# DATASET:
──────

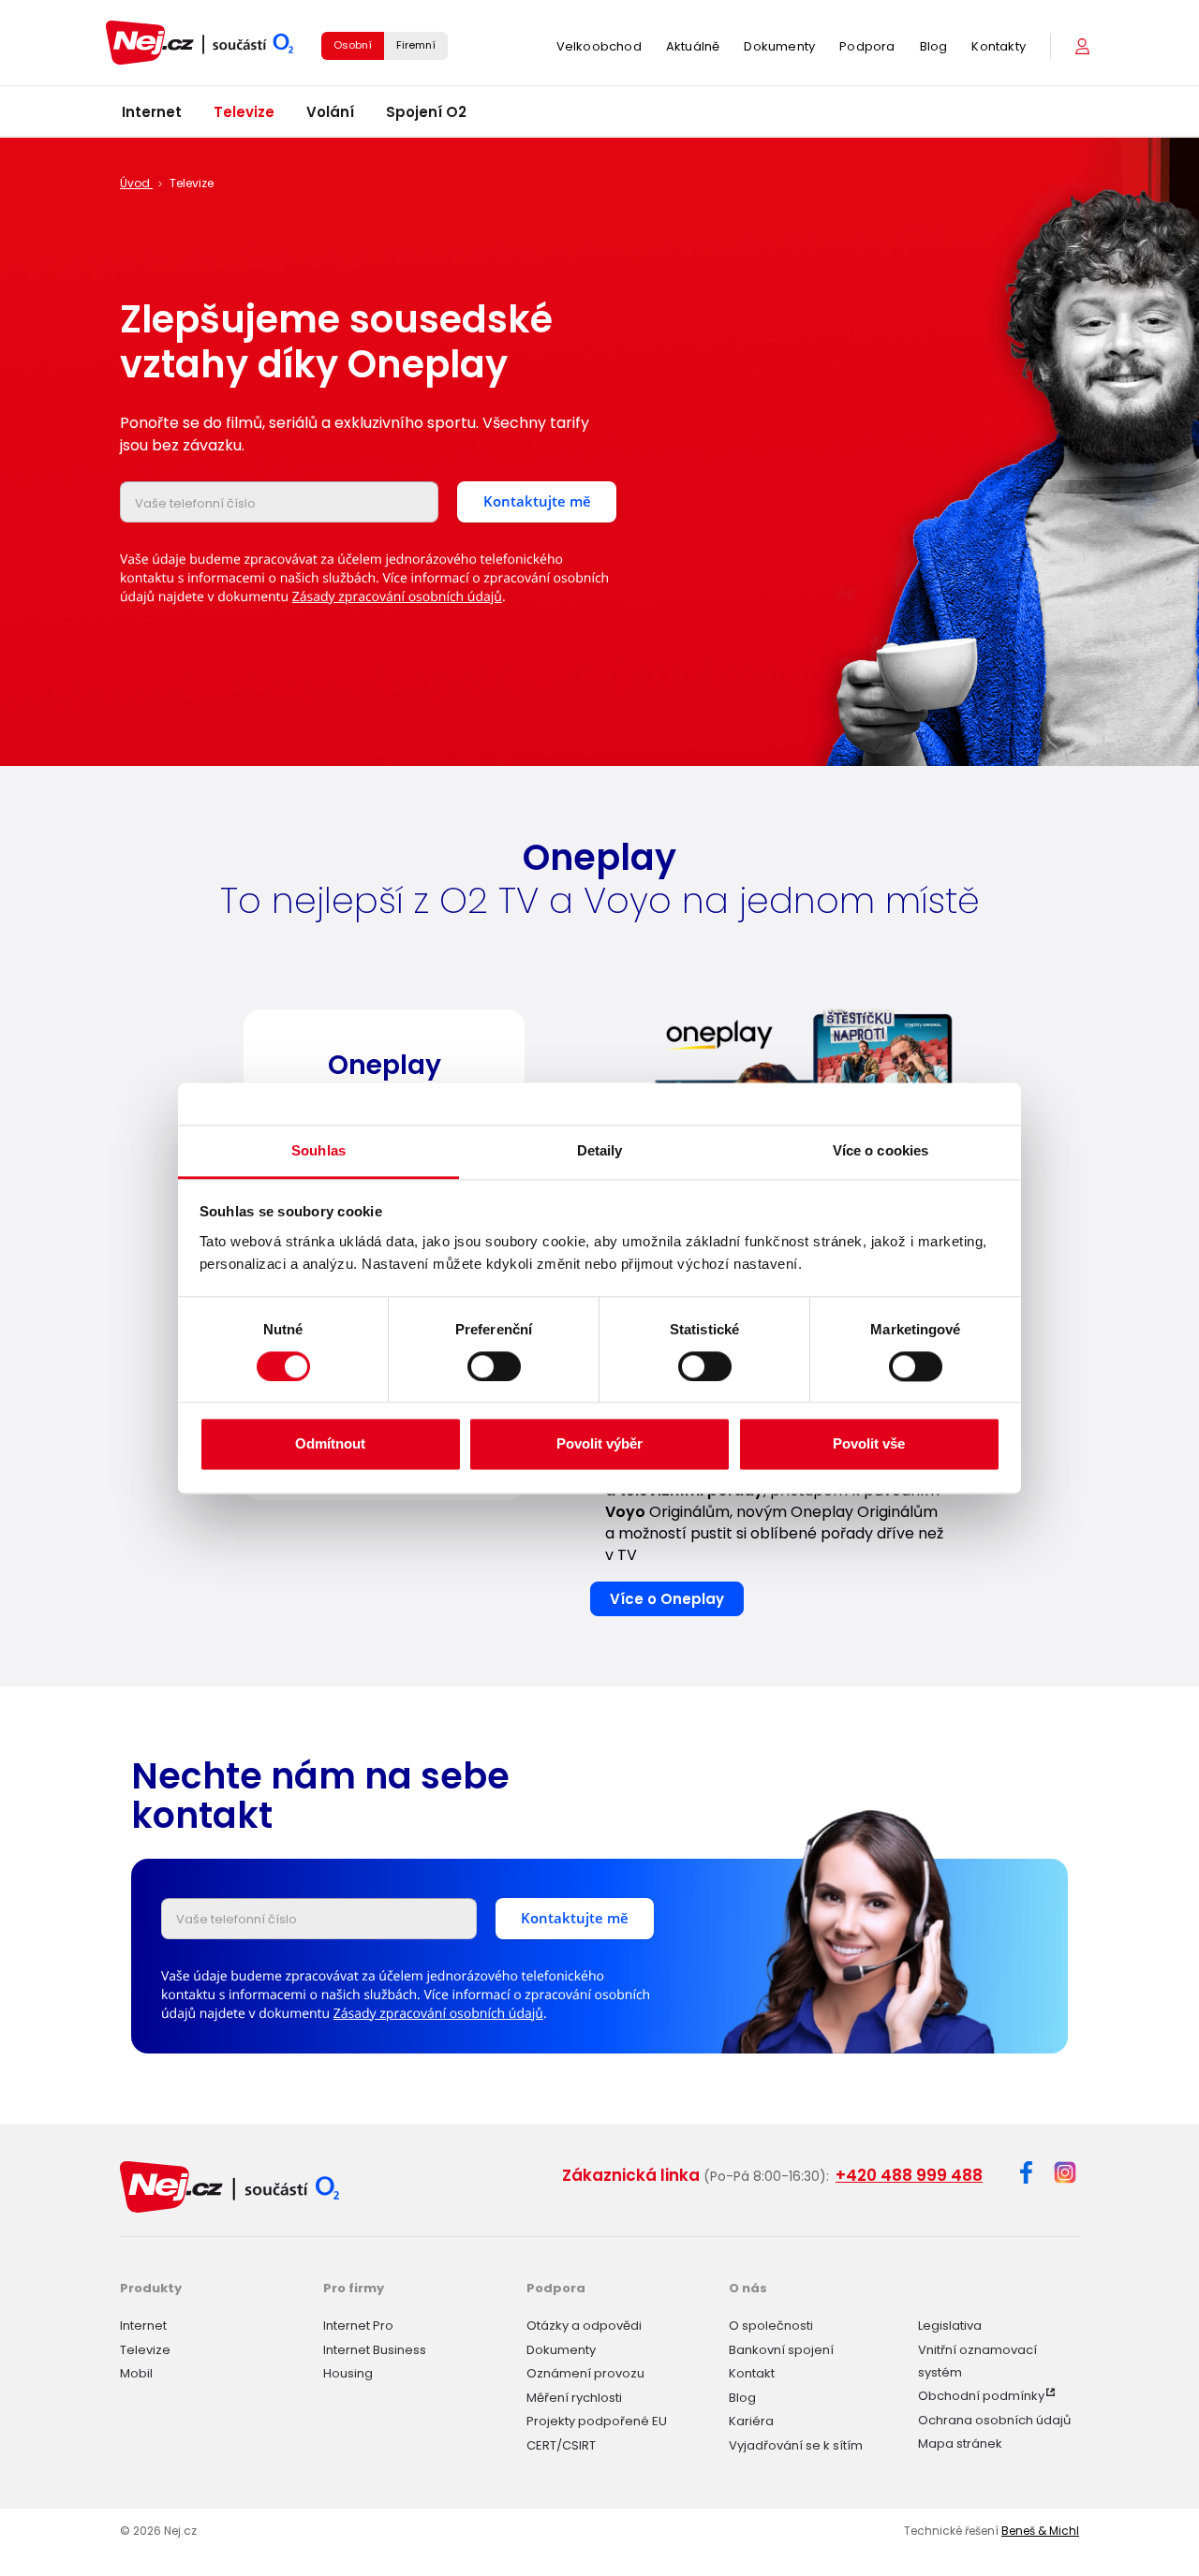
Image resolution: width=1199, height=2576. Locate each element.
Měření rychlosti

──────

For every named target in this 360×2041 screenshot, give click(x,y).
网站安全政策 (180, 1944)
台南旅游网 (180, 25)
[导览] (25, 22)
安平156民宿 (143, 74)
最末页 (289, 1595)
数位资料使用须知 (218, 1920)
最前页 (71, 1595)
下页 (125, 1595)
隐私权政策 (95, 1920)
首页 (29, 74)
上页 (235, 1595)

──────

# TRY IT:
Only one stretch of the records above is wanted: the lines between the one holding "Image resolution: width=1199, height=2576." and the one holding "Měření rychlosti", inclusive, reproduced exactly.

# EXERCISE ANSWER:
Image resolution: width=1199, height=2576. Locate each element.
Měření rychlosti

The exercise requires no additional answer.